**Work to be completed:**
Output every line of the records below as a JSON list of strings, one string per line, with blank lines omitted. Leave the pictures out of the answer.

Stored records

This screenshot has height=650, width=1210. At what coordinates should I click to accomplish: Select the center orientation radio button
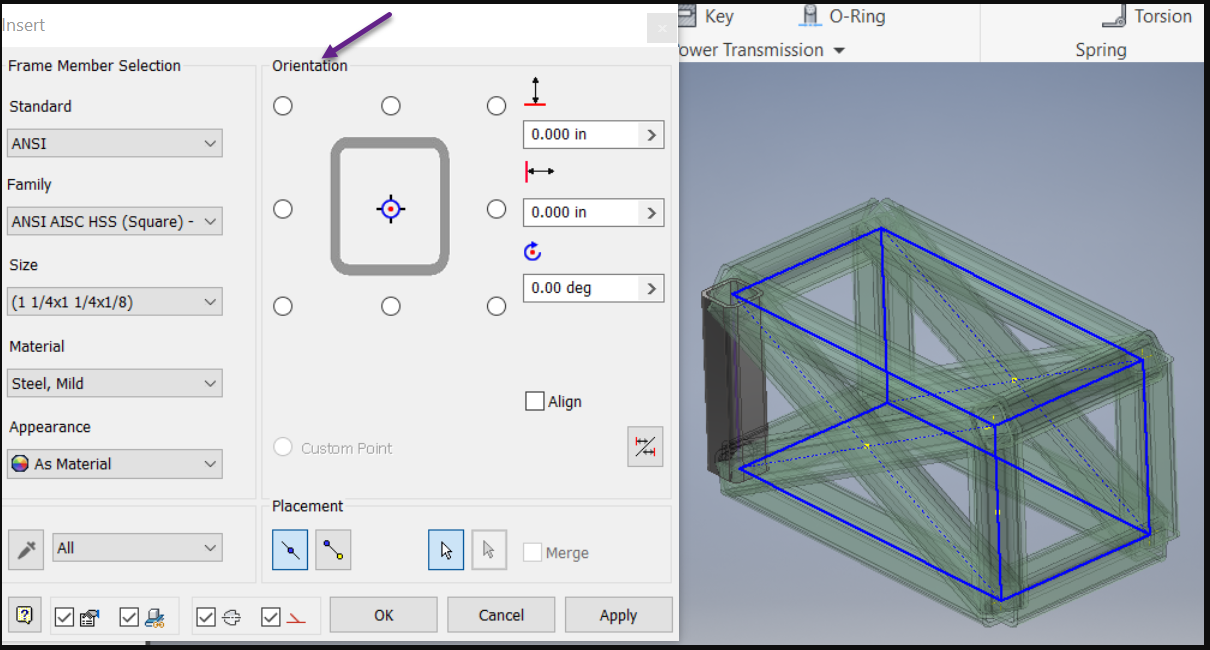pyautogui.click(x=390, y=208)
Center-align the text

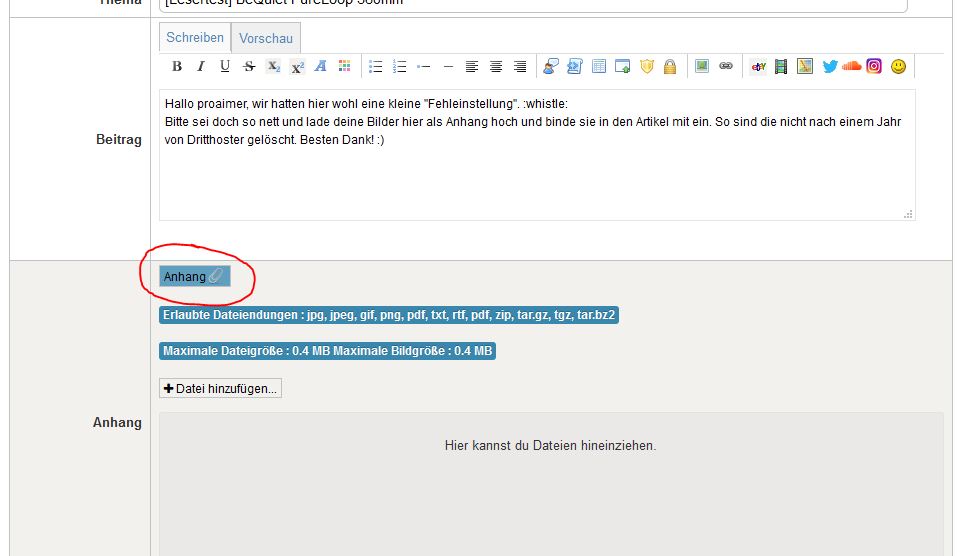[496, 67]
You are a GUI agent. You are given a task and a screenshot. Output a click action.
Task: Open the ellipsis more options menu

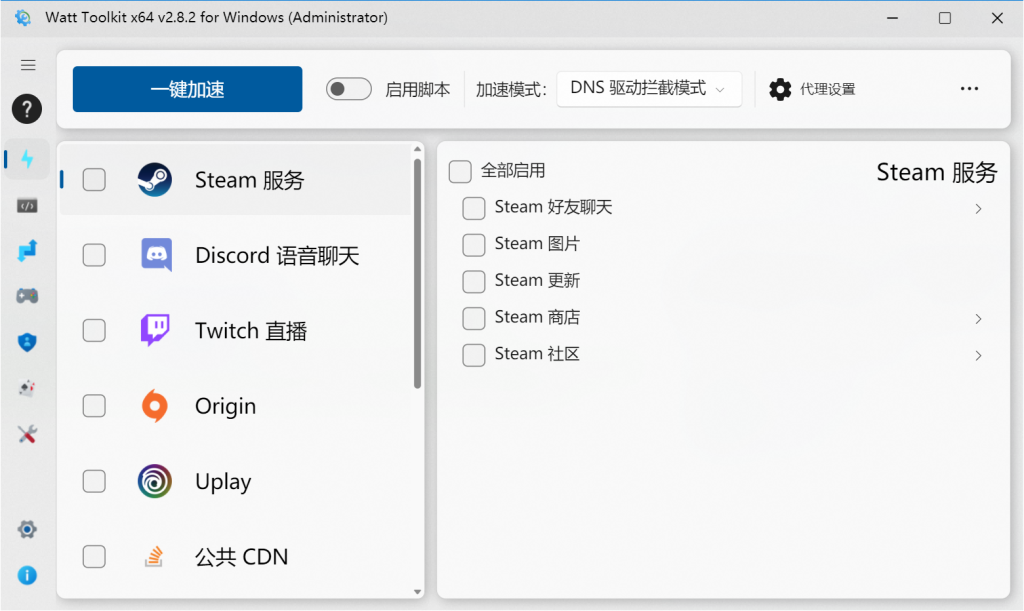pyautogui.click(x=968, y=88)
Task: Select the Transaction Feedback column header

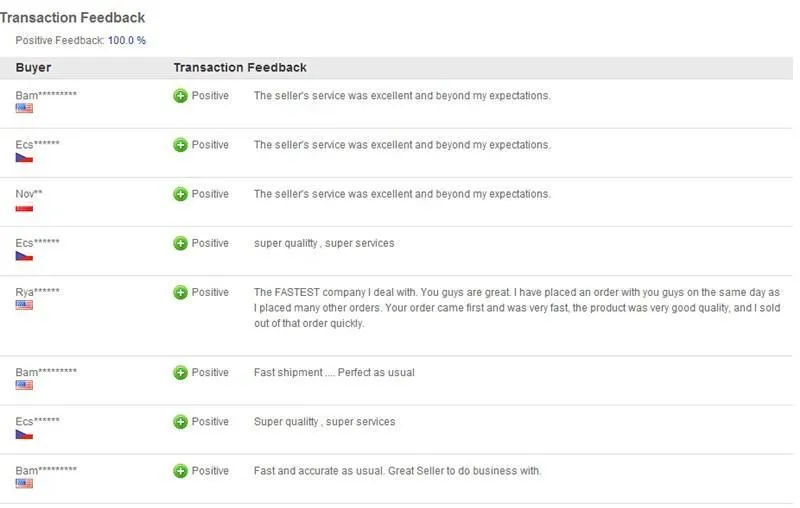Action: pyautogui.click(x=240, y=67)
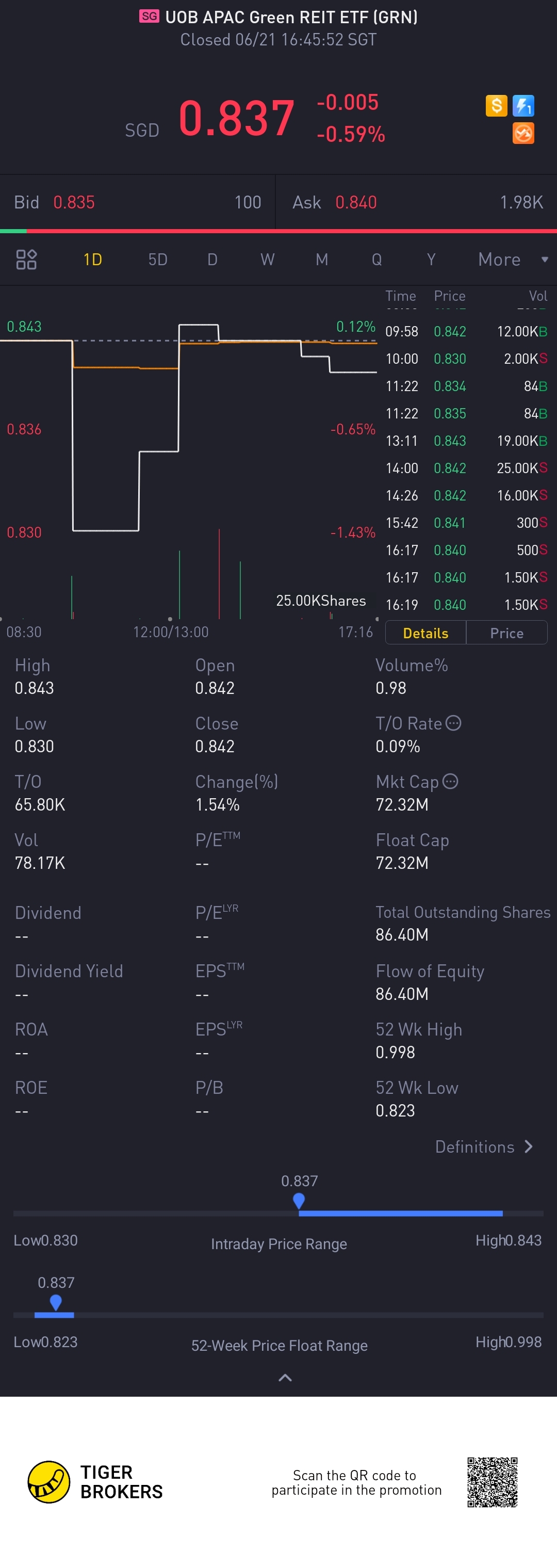
Task: Select the 1D chart period
Action: click(x=92, y=260)
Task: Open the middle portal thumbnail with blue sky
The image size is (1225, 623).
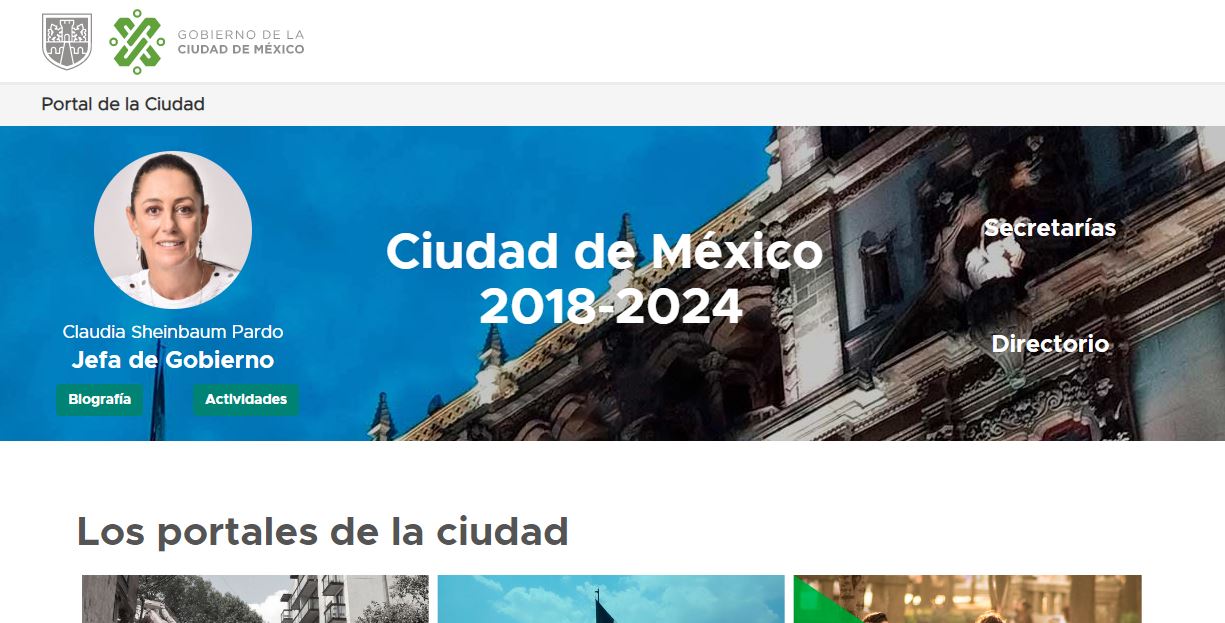Action: click(x=611, y=599)
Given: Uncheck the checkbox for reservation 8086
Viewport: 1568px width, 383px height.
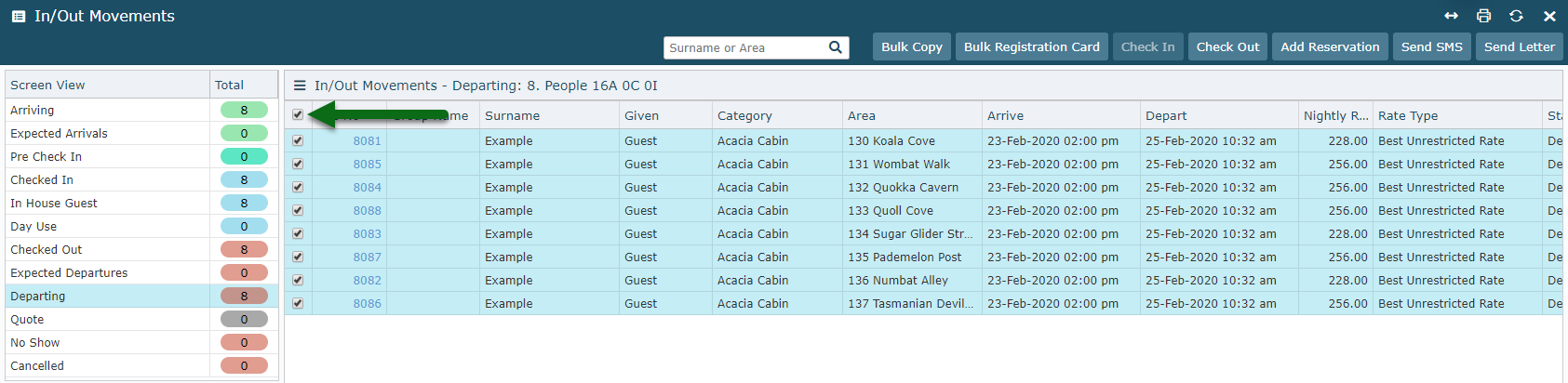Looking at the screenshot, I should (x=298, y=303).
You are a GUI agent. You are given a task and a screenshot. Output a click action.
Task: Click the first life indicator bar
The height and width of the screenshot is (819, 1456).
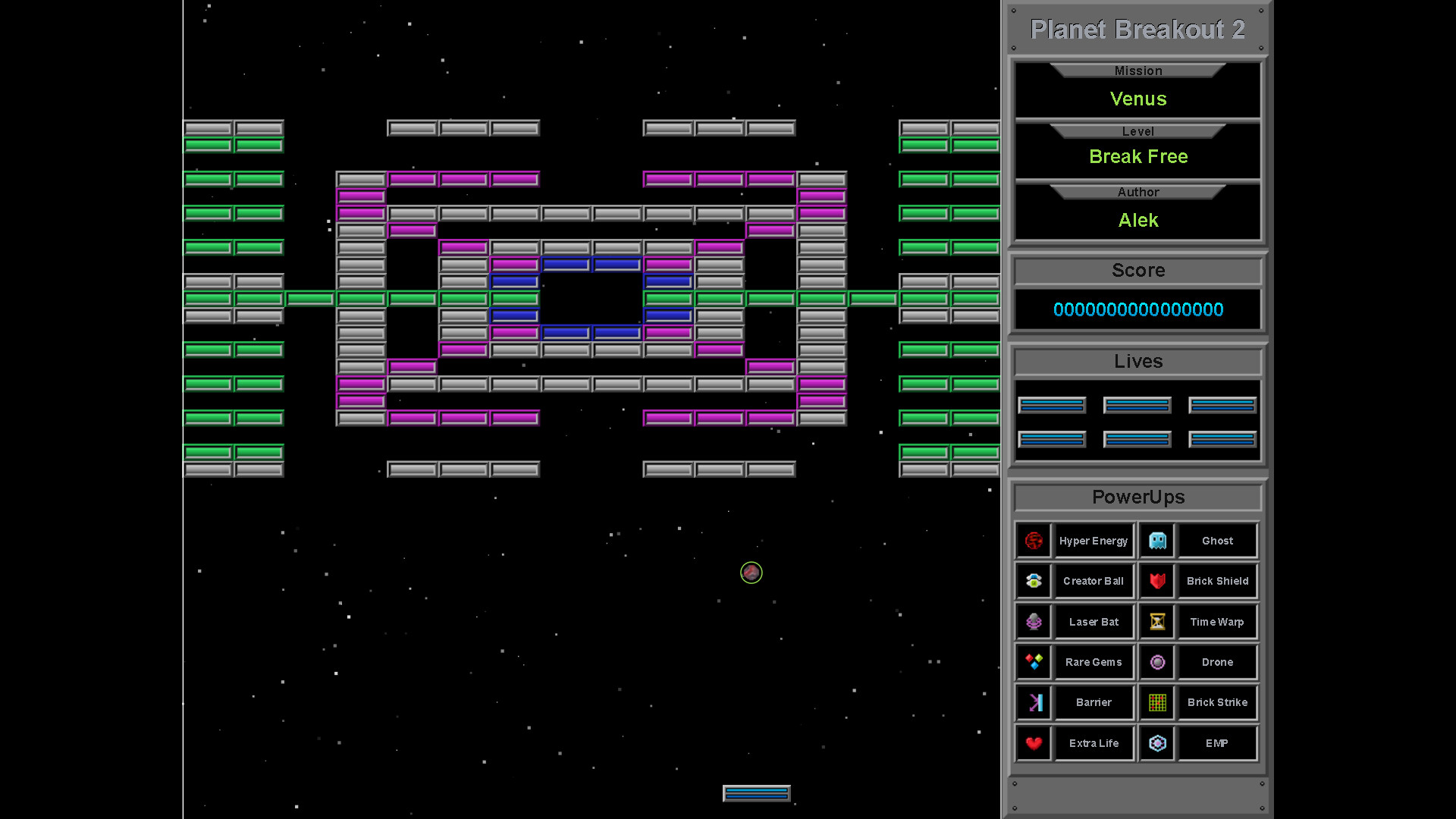coord(1052,405)
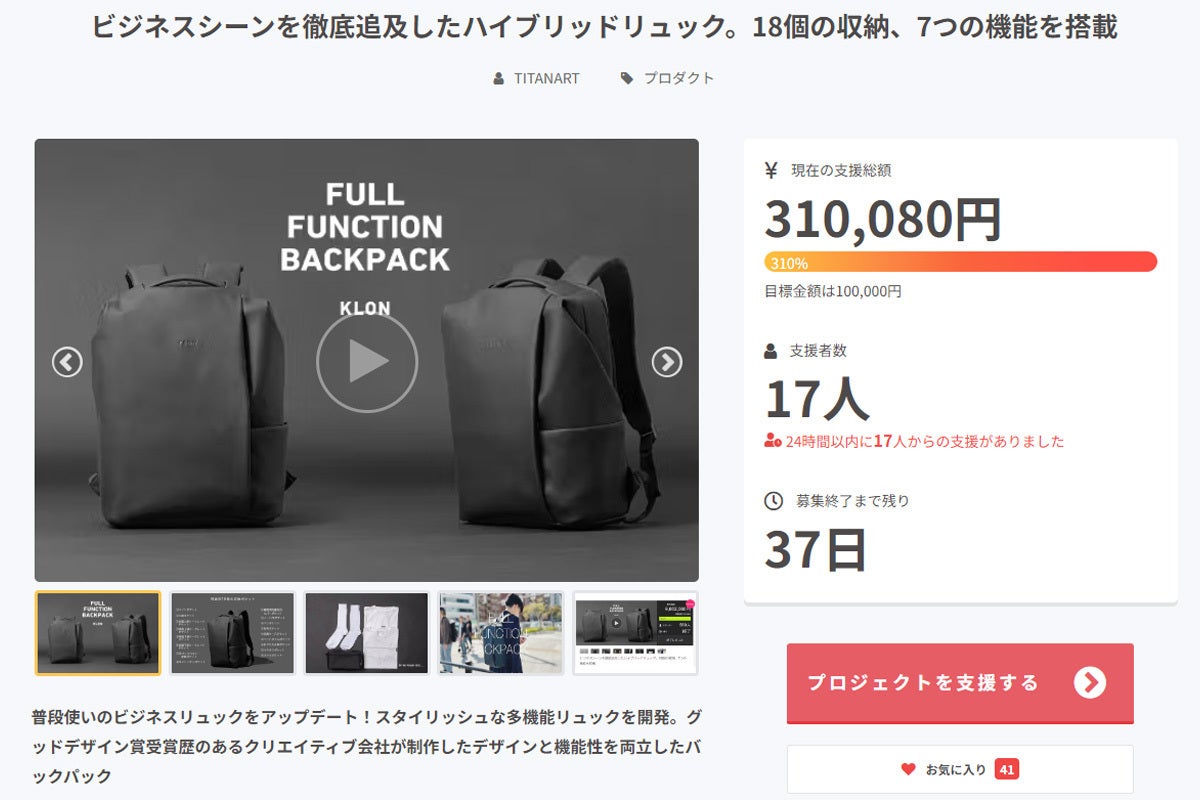Play the Full Function Backpack video
The height and width of the screenshot is (800, 1200).
tap(367, 362)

**Answer to this problem:**
[
  "This screenshot has height=650, width=1210. At what coordinates should I click to accomplish: Select the center orientation radio button",
  "pyautogui.click(x=390, y=208)",
  "Center-align the text",
  "[496, 67]",
  "You are a GUI agent. You are given a task and a screenshot. Output a click action.",
  "Task: Open the ellipsis more options menu",
  "pyautogui.click(x=968, y=88)",
  "Task: Select the Transaction Feedback column header",
  "Action: pyautogui.click(x=240, y=67)",
  "Task: Select the 1D chart period",
  "Action: click(x=92, y=260)",
  "Task: Open the middle portal thumbnail with blue sky",
  "The image size is (1225, 623).",
  "Action: click(x=611, y=599)",
  "Given: Uncheck the checkbox for reservation 8086",
  "Viewport: 1568px width, 383px height.",
  "Looking at the screenshot, I should (x=298, y=303).",
  "You are a GUI agent. You are given a task and a screenshot. Output a click action.",
  "Task: Click the first life indicator bar",
  "The height and width of the screenshot is (819, 1456).",
  "coord(1052,405)",
  "Play the Full Function Backpack video",
  "The height and width of the screenshot is (800, 1200).",
  "tap(367, 362)"
]